Mann schleuste Ausländer ein

Memmingenl feß l Wegen des gemeinschaftlichen und erwerbsmäßigen Einschleusens von Ausländern ist ein 30 Jahre alter Mann vor dem Memminger Amtsgericht zu einer Freiheitsstrafe von einem Jahr und acht Monaten auf Bewährung verurteilt worden.

Der Mann aus Memmingen gestand, Anfang des vergangenen Jahres als Fahrer sechs ukrainische Staatsbürger über die deutsch-tschechische Grenze eingeschleust und ein zweites Mal den Versuch dazu unternommen zu haben. Mit seinem Pkw holte der 30-Jährige im Januar 2007 gemeinsam mit einem weiteren Fahrer die sechs Personen in einem Hotel in Tschechien ab. Kurz vor der Grenze ließ sie der 30-Jährige, der seit 1996 in Deutschland lebt und in Kasachstan geboren ist, aussteigen und überquerte dann allein die Grenze. Danach sei er auf einem Wanderweg zurück gegangen, um die Wartenden über die sogenannte grüne Grenze in die Bundesrepublik zu führen. Dafür erhielt er 1200 Euro. Im Februar sei er dann nochmals kurzfristig als Fahrer angeheuert worden. Die Einschleusung wurde dann aber abgebrochen, da Zivilfahnder auf die zwei Fahrzeuge aufmerksam geworden seien.

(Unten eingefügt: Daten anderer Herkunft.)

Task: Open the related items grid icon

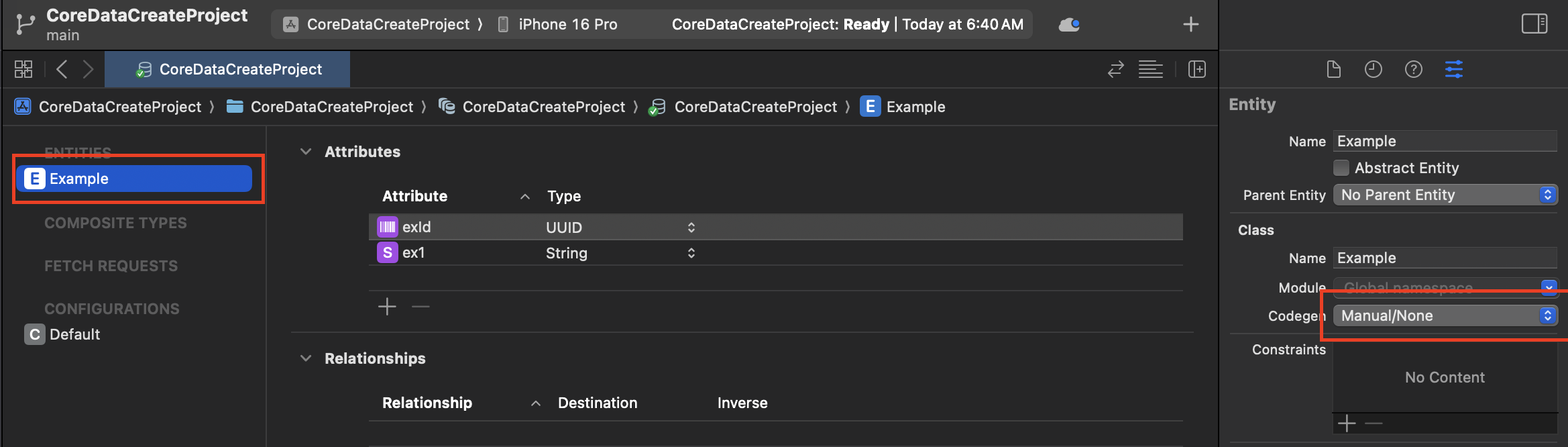Action: tap(23, 69)
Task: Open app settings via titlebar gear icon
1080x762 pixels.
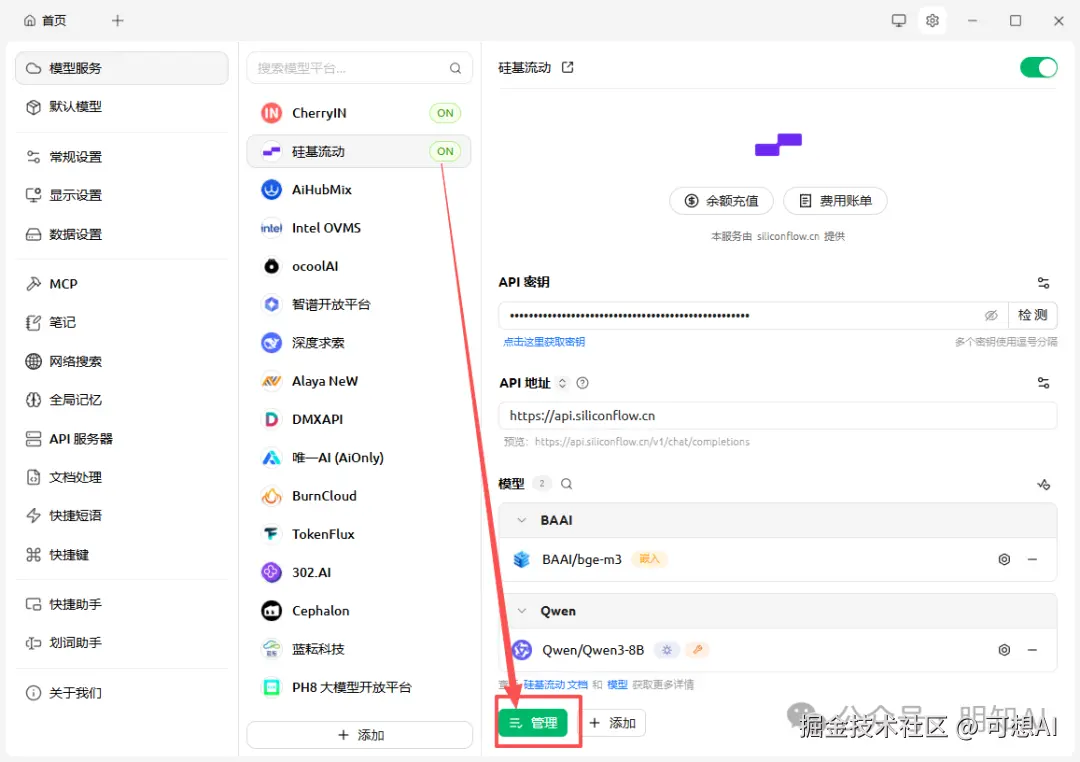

Die Aussage und das angeführte Motiv des 30-Jährigen, nämlich Geldnot, seien glaubwürdig, urteilte der Richter.

Da der Angeklagte derzeit eine Arbeitsstelle hat, Unterhalt für sein Kind zahlt und im Sommer eine Drogentherapie erfolgreich abgeschlossen hat , sei er auf einem guten Weg, begründete der Richter die Bewährungsstrafe.